Swiss art historian (1929–2020)

Marcel Roethlisberger or Röthlisberger (1929 – 1 March 2020) was a Swiss art historian and professor from the University of Geneva.

Roethlisberger completed his doctoral thesis on Jacopo Bellini in 1955. He married the art historian Biancamaria Bianco in 1962 and was visiting professor to many universities and held positions at various art institutions such as the Courtauld Institute, the National Gallery of Art (in D.C.), and the J. Paul Getty Museum.

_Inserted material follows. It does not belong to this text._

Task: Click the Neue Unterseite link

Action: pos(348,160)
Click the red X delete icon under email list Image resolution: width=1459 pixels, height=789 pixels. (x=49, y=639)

Roethlisberger died on 1 March 2020.

==Selected publications==
- Claude Lorrain: The Paintings. 2 vols. New Haven, CT: Yale University Press, 1961;
- Claude Lorrain: the Drawings. 2 vols. Berkeley: University of California Press, 1968;
- European Drawings from the Kitto Bible: an Exhibition at the Henry E. Huntington Library and Art Gallery. San Marino, CA: Henry E. Huntington Library and Art Gallery, 1969;
- Bartholomäus Breenbergh: Handzeichnungen. Berlin: de Gruyter, 1969;
- Cavalier Pietro Tempesta and his Time. Newark, DE: University of Delaware Press, 1970;
- The Claude Lorrain Album in the Norton Simon Inc. Museum of Art. Los Angeles: Los Angeles County Museum of Art, 1971;
- Deuchler, Florens, and Luethy, Hans. Schweizer Malerei. Geneva: Skira, 1975,
- English, Swiss Painting: from the Middle Ages to the Dawn of the Twentieth Century. New York: Rizzoli, 1976;
- "Breenbergh and Laurens Barata", Los Angeles County Museum of Art Bulletin 23, 1977
- Loche, Renée. L'opera completa di Liotard. Milan; Rizzoli, 1978;
- Bartholomeus Breenbergh: the Paintings. New York: de Gruyter, 1981;
- Im Licht von Claude Lorrain: Landschaftsmalerei aus drei Jahrhunderten: Haus der Kunst München. Munich: Hirmer Verlag, 1983;
- Abraham Bloemaert and his Sons: Paintings and Prints. 2 vols. Doornspijk: Davaco, 1993;
- Loche, Renée. Liotard. 2 vols. Doornspijk: Davaco, 2008.